Curator: Katharina Klang
May 30, 2015 - Aug 15, 2015

Angela Fette is a painter, poet and performance artist. She is known for her idiosyncratic combinations of readings and rituals in proto-avant-garde costumes, masks, and hat designs, close in spirit to the interdisciplinary approach of Bauhaus and to Oskar Schlemmer’s dances. In her wide variety of art works she assumes the role of a meta-artist, pursuing the position and implications assigned to the “artist” by society. Fette is part of the artist duo
Weisser Westen (White West). In the group’s performances, she assumes the role of an outsider, an alien, a harlequin, or a shaman, which allows her to offer a distanced analysis of society. She enjoys the intrinsic advantages of her characters, such as the privilege of fools often attributed to such figures in the history of art (e.g. in works by Picasso and Beuys). As a harlequin, this criticism is also associated with loneliness, melancholy, and a romantic yearning.

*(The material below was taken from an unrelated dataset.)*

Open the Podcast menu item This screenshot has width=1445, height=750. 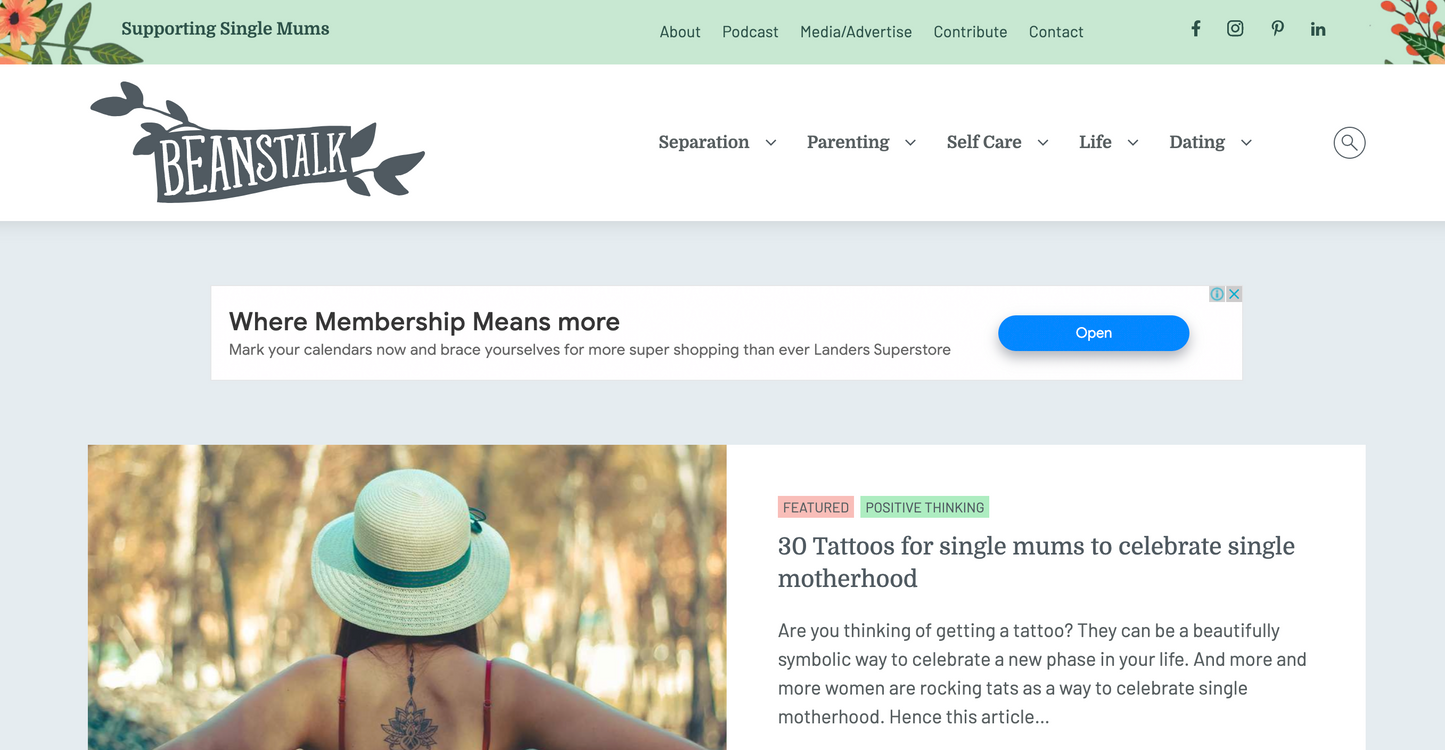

At the Herzliya Museum of Contemporary Art, Fette’s installation Danse Macabre combines abstract paintings, costumes, cardboard objects, and masks, which she uses in her performances. The paintings and a variety of objects refer to an eternal sphere of spirituality, whereas the masks and other objects are icons of delectation and a Dionysian, irrational way of life, which sometimes draws us near to death. Dressed up as her fictional figures, her alter egos, Fette tries to connect these two antipodes but remains an in-between, bittersweet figure on the verge.